**Text shown:**
Defence agriculture in this example shows that defence places have been included in mixed use (defence & agriculture) approaches to defence land. We argue that such creative use is necessary in a ‘land-scarce’ Singapore. 

Stacking multiple values of defence through agroforestry

As our land use policies move with the times, defence is moving into virtual defence, but also climate and environmental defence. Food forests provide, firstly, a landbank of cultivated soil ecosystems for edible food growing. A local food forest also serves as a place for jungle survival training. National Service Forces (NSFs) today go through jungle survival training, which includes a few key lessons: shelter-building, looking for water and food. Food lessons focus on animal-trapping, killing and preparation of food that is required prior to eating. The emphasis is on animals: pythons, chickens, fish. Edible plant identification and knowledge of use is not included. Yet one might easily notice that knowledge of fungi, edible plants, and medicinal herbs are essential to basic survival, especially as climate conditions change and the need to deploy soldiers across various terrain increases.

The idea of stacking multiple uses together also goes hand in hand with the functionality that a food forest provides.

Food forests hold vast differences from conventional industrial agricultural plots. Based on agroforestry principles, the acres of land productivity that can be expected from food forests includes multiple values that go beyond the singular value (product yield) of conventional plots. Cacao companies, such as US-based company Cholaca are looking towards regenerative cacao production, driven by evidence that cacao agroforestry systems have higher returns on labour compared to full-sun monocultures, and as they realise the future survival of the business depends on sustaining the ecosystems that support their producers’ cultivable land. The need for regenerative agriculture is reflected in the new mass of knowledge, technological systems, and new strategic business directions being produced around it and highlights the next step in resilient and sustainable agriculture for the planet. 

Case study: Green Circle Eco-Farm

Green Circle Eco-Farm occupies a farm plot in the Lim Chu Kang area in northwest Singapore. Its land lease runs out in December 2021 and next plans for the land are commonly understood to involve the conversion to military land.

**Available data:**
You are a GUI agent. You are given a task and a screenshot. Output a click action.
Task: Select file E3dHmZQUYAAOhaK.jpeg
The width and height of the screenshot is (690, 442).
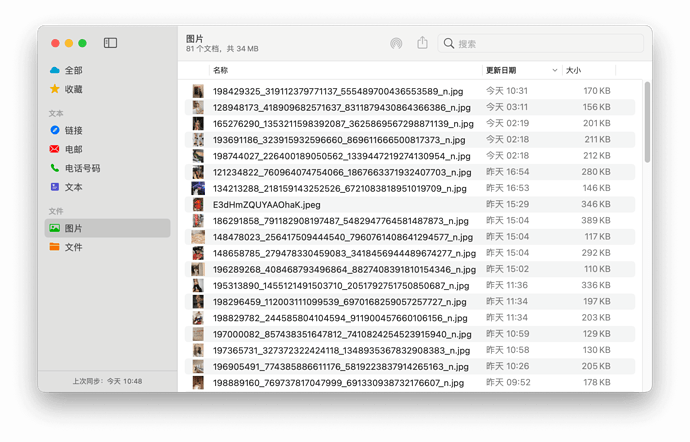coord(410,205)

**Requirement:** According to the text on defence agriculture, where is Green Circle Eco-Farm's farm plot? The lines placed after the text were taken from a different source.

**Result below:** In the Lim Chu Kang area in northwest Singapore.